By the way, when you agreed to lead the International Advisory Board at the Foundation, didn’t you have any concerns as to the Foundation not being completely independent? Everyone knows it was founded by Rinat Akhmetov...

“The International Advisory Board was founded three years ago. Back then we, its potential participants, doubted how feasible it is for a man, who allocated big money for creating and supporting the Foundation, not to want to advertize his name wherever possible in connection with the organization, or not to attribute all of the Foundation’s achievements to himself. Some remarked that such philanthropy had not hitherto been typical of this region...

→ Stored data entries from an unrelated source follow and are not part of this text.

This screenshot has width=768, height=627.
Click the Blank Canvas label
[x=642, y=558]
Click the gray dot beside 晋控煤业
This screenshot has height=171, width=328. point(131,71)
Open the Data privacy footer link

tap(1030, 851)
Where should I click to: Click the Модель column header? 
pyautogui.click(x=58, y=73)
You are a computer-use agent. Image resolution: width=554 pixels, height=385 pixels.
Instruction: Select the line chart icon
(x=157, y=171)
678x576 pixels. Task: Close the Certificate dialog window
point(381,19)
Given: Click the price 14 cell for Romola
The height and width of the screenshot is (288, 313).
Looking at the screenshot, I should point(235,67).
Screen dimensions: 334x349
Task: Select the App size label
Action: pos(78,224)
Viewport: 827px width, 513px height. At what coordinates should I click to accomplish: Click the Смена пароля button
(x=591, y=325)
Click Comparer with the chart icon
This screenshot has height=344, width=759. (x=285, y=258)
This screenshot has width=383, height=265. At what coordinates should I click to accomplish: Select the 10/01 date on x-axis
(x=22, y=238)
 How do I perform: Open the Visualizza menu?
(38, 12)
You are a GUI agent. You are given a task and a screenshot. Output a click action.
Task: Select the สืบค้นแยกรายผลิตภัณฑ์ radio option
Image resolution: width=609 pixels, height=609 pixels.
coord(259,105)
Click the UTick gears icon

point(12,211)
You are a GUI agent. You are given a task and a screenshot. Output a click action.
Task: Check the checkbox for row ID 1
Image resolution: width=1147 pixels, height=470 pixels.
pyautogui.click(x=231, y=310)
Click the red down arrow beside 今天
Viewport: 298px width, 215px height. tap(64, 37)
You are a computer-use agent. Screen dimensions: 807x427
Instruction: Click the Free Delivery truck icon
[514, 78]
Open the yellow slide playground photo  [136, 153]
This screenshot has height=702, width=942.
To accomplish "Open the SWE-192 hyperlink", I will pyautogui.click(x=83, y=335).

“However, it turned out that this model worked well. The International Advisory Board is made up of people of authority, and it can guarantee the independence of the Foundation. It is a wonderful model, an example for other wealthy Ukrainians. They should be urged to set up independent organizations that would work for the public good, and not only for their own interests.

“I think that the enthusiasm of the board’s members is due to the fact that we see before us an important country with great potential, as well as a wonderful institution — the Foundation, which can do its work effectively, and we can support it protecting its independence and sharing what we know and who we know, and tell the world about those projects and programs we have launched, and be advocates for both the Foundation and Ukraine. Of course, given the size of the country, our contribution can seem quite insignificant, but we consider it extremely important. That is why we are here, we care, and we feel that we all have a role in this great cause.”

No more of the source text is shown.